Apparently, it is not Applish enough

The New York Times, which long ago sacrificed its technology journalistic credibility to hawk Apple products, has waded into the IBM supercomputer Watson.

The Times gets its knickers in a twist about what happened in the ten years after the supercomputer scared the world by winning a TV game show.

It moaned that Watson has not remade any industries, hasn't lifted IBM's fortunes and trails behind rivals in cloud computing and AI — Amazon, Microsoft and Google.

The Times said that the company's missteps with Watson began with its early emphasis on big and difficult initiatives intended to generate both acclaim and sizable revenue for the company.

The company's top management, current and former IBM insiders said that the company was dominated by executives with backgrounds in services and sales rather than technology product experts. Product people, they say, might have better understood that Watson had been custom-built for a quiz show, a powerful but limited technology.

“Instead of being a shorthand for technological prowess, Watson stands out as a sobering example of the pitfalls of technological hype and hubris around A.I. The march of artificial intelligence through the mainstream economy, it turns out, will be more step-by-step evolution than cataclysmic revolution”, the Times thundered.

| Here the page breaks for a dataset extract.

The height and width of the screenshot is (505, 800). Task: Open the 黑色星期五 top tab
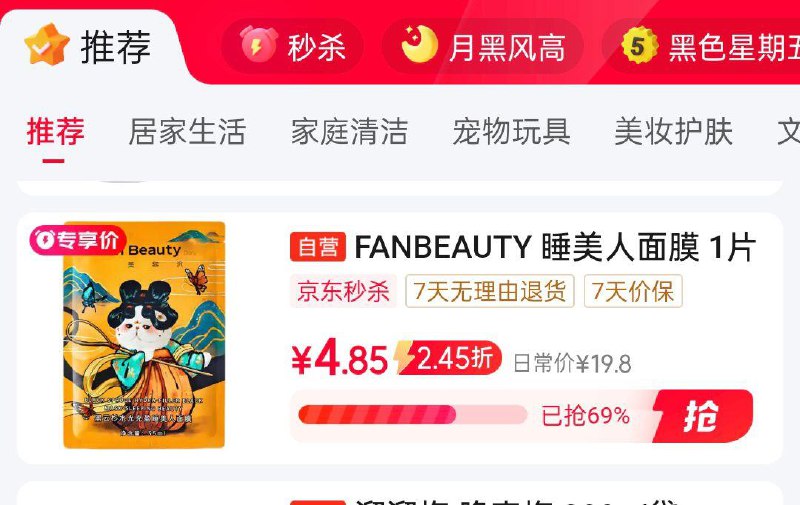click(702, 46)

IBM technologists approached cancer medical centres, but "were frustrated by the complexity, messiness and gaps in the genetic data at the cancer centre. At the end of last year, IBM discontinued Watson for Genomics, which grew out of the joint research with the University of North Carolina. It also shelved another cancer offering, Watson for Oncology, developed with another early collaborator, the Memorial Sloan Kettering Cancer Center."

IBM continued to invest in the health industry, including billions on Watson Health, which was created as a separate business in 2015. That includes more than $4 billion to acquire companies with medical data, billing records and diagnostic images on hundreds of millions of patients. Much of that money, it seems clear, they are never going to get back.

The Times says that researchers long dismissed Watson as mainly a branding campaign, but then the paper hits a snag in its logic and is forced to admit that the business side of Watson has been doing well.

Now, Watson is a collection of software tools that companies use to build A.I.-based applications — ones that mainly streamline and automate basic tasks in areas like accounting, payments, technology operations, marketing and customer service. It is workhorse artificial intelligence, and that is true of most A.I. in business today. A core Watson capability is natural language processing — the same ability that helped power the "Jeopardy!" win. That technology powers IBM's popular Watson Assistant, used by businesses to automate customer service inquiries, the paper mutters.

Big Blue says it has 40,000 Watson customers across 20 industries worldwide, more than double the number four years ago. Watson products and services are being used 140 million times a month, compared with a monthly rate of about 10 million two years ago, IBM says. Some of the big customers are in health, like Anthem, a large insurer, which uses Watson Assistant to automate customer inquiries.

So basically what has happened is that like many things in the industry the technology has found a niche somewhere unexpected and done well.  Like the smartphone.  Nevermind, NY Times, we are sure that one day Apple will invent AI and supercomputers.